Due to remarkably close pre-election polls, the outcome was considered a
mystery that could take many days to resolve. In his last pre-election
prediction, statistician Nate Silver said it was no better than a coin
flip, giving an ever-so-slight edge to Harris.
The New York Times' predictive Needle judged the contest a “toss-up” in
the beginning of the evening, leaning slightly toward Trump. But it
moved steadily in Trump's direction, to the point where the Times by
midnight judged Trump with a 90 percent likelihood of capturing the
presidency again.
Also by midnight, CNN's count had Trump leading Harris in Pennsylvania,
Michigan and Wisconsin — the so-called blue wall that was central to her
strategy for victory.
“It's not mission impossible” for Harris to come back and win
Pennsylvania, CNN's John King said, looking over voter statistics. “But
it's becoming mission improbable.” Within two hours, CNN awarded
Pennsylvania to Trump.
For much of the night, the journalists who stood before “magic boards” —
King, Bill Hemmer on Fox News Channel, Steve Kornacki on MSNBC — took up
much of the airtime with granular reports on results. State-by-state,
county-by-county, they showed numbers where Trump was outperforming his
2020 campaign and Harris lagged behind Biden’s results.

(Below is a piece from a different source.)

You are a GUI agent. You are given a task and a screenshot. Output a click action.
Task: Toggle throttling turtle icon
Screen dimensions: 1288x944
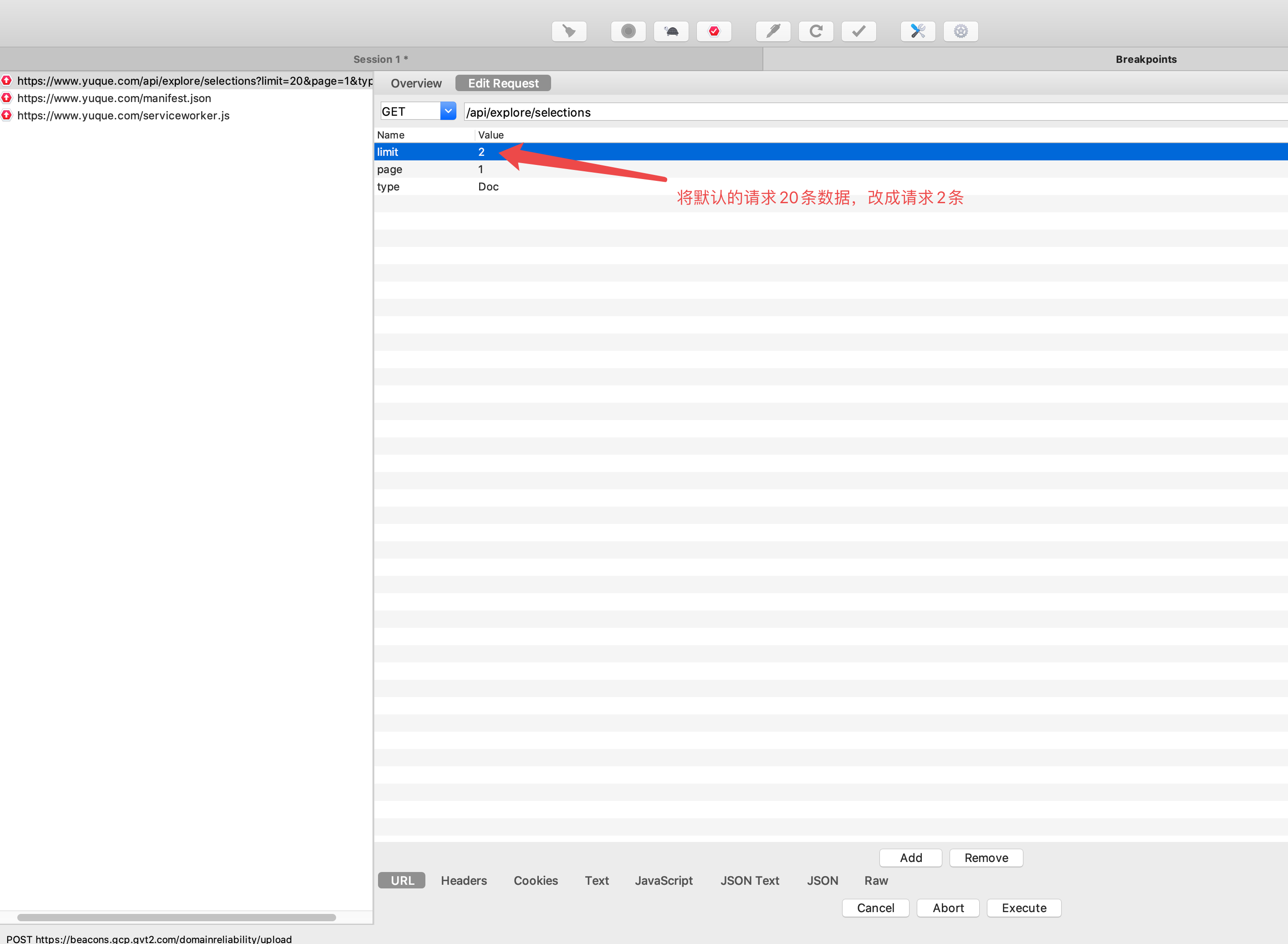click(671, 31)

If anything, the networks relied too much on their numbers czars than on
their reporters.
To have results was a relief
The presence of actual results were a tonic to news organizations that
had weeks — and an excruciatingly long day of voting — to talk about an
election campaign that polls have repeatedly shown to be remarkably
tight. They tried to extract wisdom from anecdotal evidence.
“Dixville Notch is a metaphor for the entire race,” CNN’s Alyssa Farah
Griffin said, making efforts to draw meaning from the tiny New Hampshire
community that reported its 3-3 vote for Harris and Trump in the early
morning hours.
Former NBC News anchor Brian Williams, during his one-night leading
Amazon's streamcast appearance, had one unexpected guest in the
California studio where he was operating. Puck reporter Tara Palmeri was
supposed to report from Trump headquarters in West Palm Beach but was
denied credentials to attend by the former president's team.
Trump campaign manager Chris LaCivita described her as a “gossip
columnist” in a post on the social media site X. Palmeri told Williams
she had accurately reported some anxiety within the Trump camp about who
was voting early.
Neither Axios nor Politico would immediately confirm reports that some
of their reporters were similarly banned, and the Trump campaign did not
immediately return a call for comment.